В Сухуми мы сели в «Морской охотник», который помчал нас в Сочи; в ночной темноте сверкали лишь пенистые волны, отражая месяц и звезды; огни корабля были тщательно задраены. В небе по временам шумел мотор немецкого самолета. Немцы находились около Туапсе, но все побережье просматривалось ими с воздуха.

Нам рассказали, что адмирал Исаков, Каганович [119] и командующий армией генерал Тюленев [120] несколько дней тому назад ехали на машине по Черноморскому шоссе около Сочи; их обстрелял «Мессершмитт»; хотя они вышли из машины и спрятались у обочины, осколок бомбы все же попал в адмирала Исакова и раздробил ему ногу. Ногу пришлось ампутировать – что и выпало на долю прибывшему еще вчера главному хирургу Черноморского флота Б. А. Петрову (мой однокурсник). Сейчас адмирал в тяжелом состоянии, высокая температура (сепсис, пневмония).
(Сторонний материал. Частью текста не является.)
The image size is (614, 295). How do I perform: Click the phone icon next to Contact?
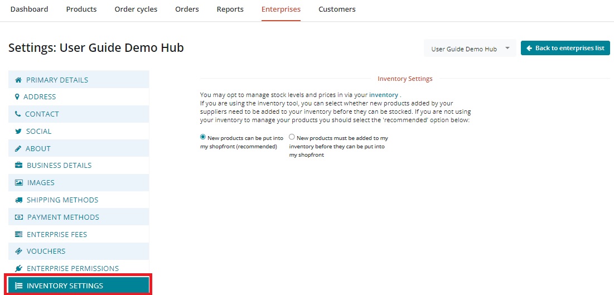click(x=18, y=114)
Иван Степанович лежал строгий, страдающий и подозрительный. Начальство. Еще неизвестно, лучше ли (то есть добрее ли) больное начальство здорового. Его жена, воспитанная, но требовательная дама, считала, что она не хуже разбирается в медицине, нежели профессора, да к тому же она как будто из врачебной семьи или что-то в этом роде. Кругом вертелась смесь из адъютантского и медицинского составов. Антибиотиков тогда еще не было, и больному назначен был коньяк повторно в изрядных дозах.

Поздняя осень в Сочи – пустом, простом – сияла прохладным морем, ласковым солнцем, цвели какие-то цветы. Остались только озабоченные войной люди – работающие, а не отдыхающие.